Despite this finding however, the DIW believes that this has more to do with the fact that women generally have less funds to invest, compelling them to be more cautious rather than a generalisation that women are naturally averse to risk.
A 2012 salary survey report by the Department of Statistics, Malaysia seems to confirm DIW’s opinion that men earn more than women (although not by much). The survey revealed that the mean monthly salary of men was RM1,906 compared to RM1,838 earned by women.
Level of confidence
The measure of confidence where money is concerned appears to be who men and women decide to work with and the characteristic of their financial decisions.
According Circle Wealth Management’s partner Ann Kaplan, women place utmost value on working with a trusted advisor and take longer to arrive to a decision – which implies lower self-confidence but a more careful and calculated decision.
In contrast, men tend to be overconfident, which may not necessary bring positive results, as they are more inclined to make snap decisions and will work with anyone they believe can earn them a higher return.
However, a study by the German Comdirect Bank and the DAB reveal that lower confidence in women does not translate to poorer investment choices and management. A sample of half a million portfolios demonstrate that in 2007 and the subprime crisis year of 2008, women did 4% to 6% better than men.
A study conducted at the Centre for Financial Research at the University of Cologne found that female fund managers switch around their portfolios less than their male colleagues. Furthermore, women’s strategies and the subsequent performance tend to be more stable.
Based on the same study, it is also documented that funds managed by male fund managers are more likely to achieve extreme performance ranks, as opposed to their female counterparts. However, the latter’s performance is more persistent. As the age-old investment advice goes, the higher the risk, the higher the return.
A contributing factor to the different approach to finance by men and women could simply be due to the fact that finance is widely regarded as a male-dominated profession; a December 2012 survey conducted by Catalyst Research shows that out 55.6% of female workforce in the US, only 16.6% are executive officers, 18% are on the board of directors, and 2.9% are CEOs.

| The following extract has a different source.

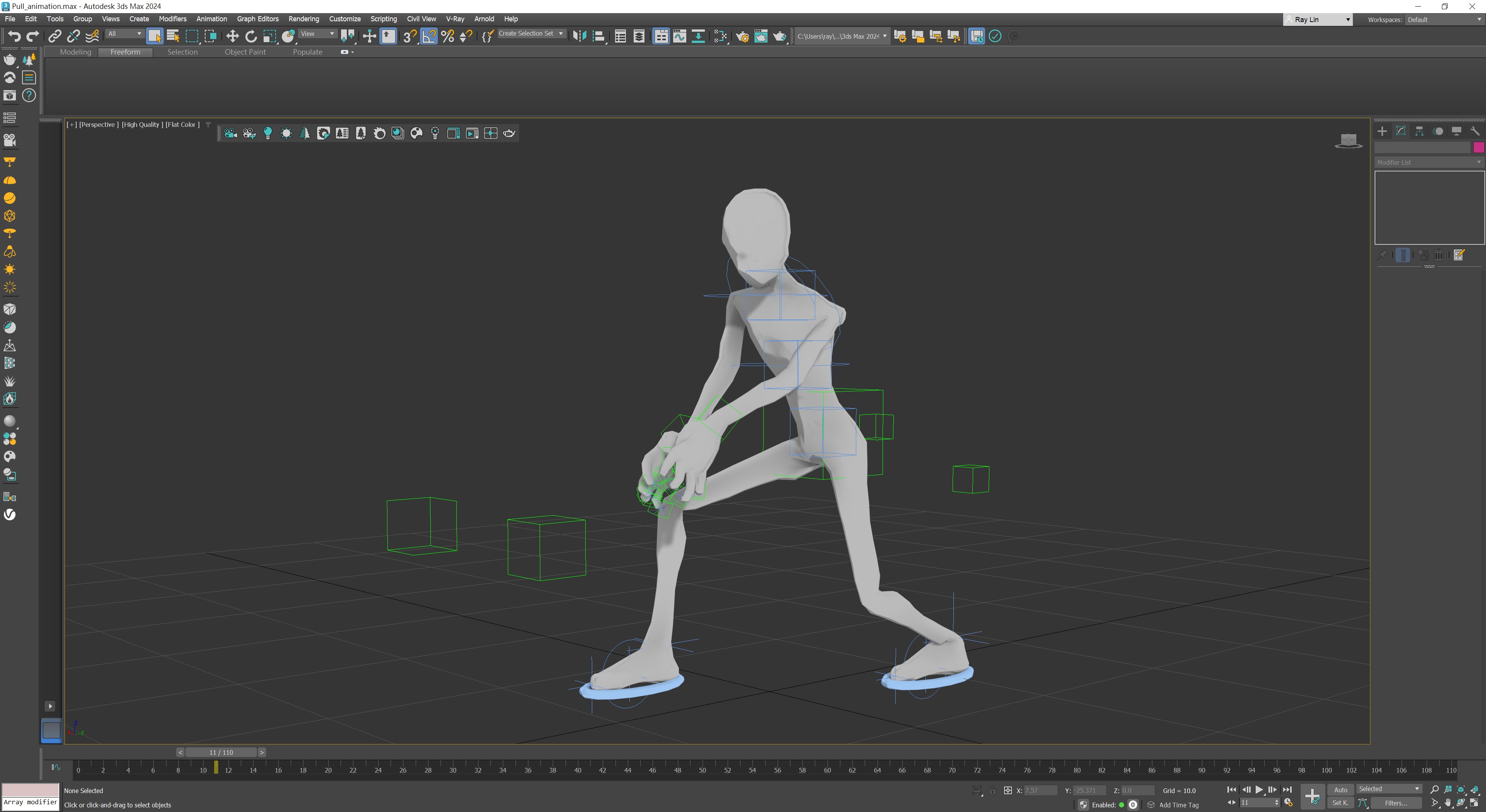Click the Mirror tool icon

point(579,36)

Christine Schmid of Credit Suisse believes that women gravitate to where there are other women which could further explain the figures above.
The inequality is glaring but the barrier appears to be eroding. In Malaysia, the number of female professionals who are actively contributing to the development of Islamic finance is growing. An article published by Free Malaysia Today states that a list in the February issue of ISFIRE, a quarterly magazine published by the London-based Edbiz Consulting Ltd, revealed that 15 out 20 top women in Islamic finance are Malaysians.
So, the jury may still be out on the question of which gender is better at money and investment. It is also a question that most academics are trying to find an answer to.
However, it is undeniable that women are beginning to get in the game of investment and emerging as a force to be reckoned with in the financial world.
Putting aside the question of who is better, let’s settle for both genders approach investment differently. As the American author and relationship expert, John Gray said, men are from Mars, and women are from Venus — naturally, there are distinct differences between men and women.